Children with acute lymphoblastic leukemia (ALL) who live in extreme poverty and were undergoing maintenance therapy faced a 1.95-fold greater hazard of relapse (95%CI=1.03-3.72, P=0.04) compared with kids who weren’t as poor.  This is the conclusion of a study in Blood, a peer-reviewed publication published by the American Society of Hematology (ASH). [1]

However, while a higher proportion of these children had difficulty adhering to treatment (57.1% vs 40.9%, P=0.04) , researchers noted that this only partially explains the link between poverty and the risk of relapse.

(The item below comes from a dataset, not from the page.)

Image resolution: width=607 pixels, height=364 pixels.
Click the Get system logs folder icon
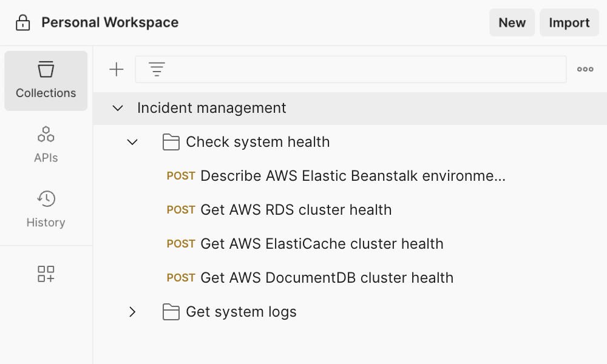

“ALL is a curable disease, so while we observed relatively few relapses in total, children living in extreme poverty – those whose families were really stretched thin and not able to make ends meet – had a significantly higher risk of relapse, even after controlling for all other biologic and prognostic factors,” explained Aman Wadhwa, MD, MSPH, pediatric oncologist and health sciences researcher in the Division of Pediatric Hematology/ Oncology at the University of Alabama at Birmingham, and the study’s lead author.

“These children were also much less likely to be able to maintain a critical level of adherence needed for sustained remission during maintenance therapy,” he said. “These findings underscore an urgent need to identify patients with this level of financial hardship and connect them to resources, even if finite, to help.”

For example, if transportation is an issue, providing gas cards or ride shares can make a difference. Providing plain language education about the importance of staying on maintenance therapy may also help.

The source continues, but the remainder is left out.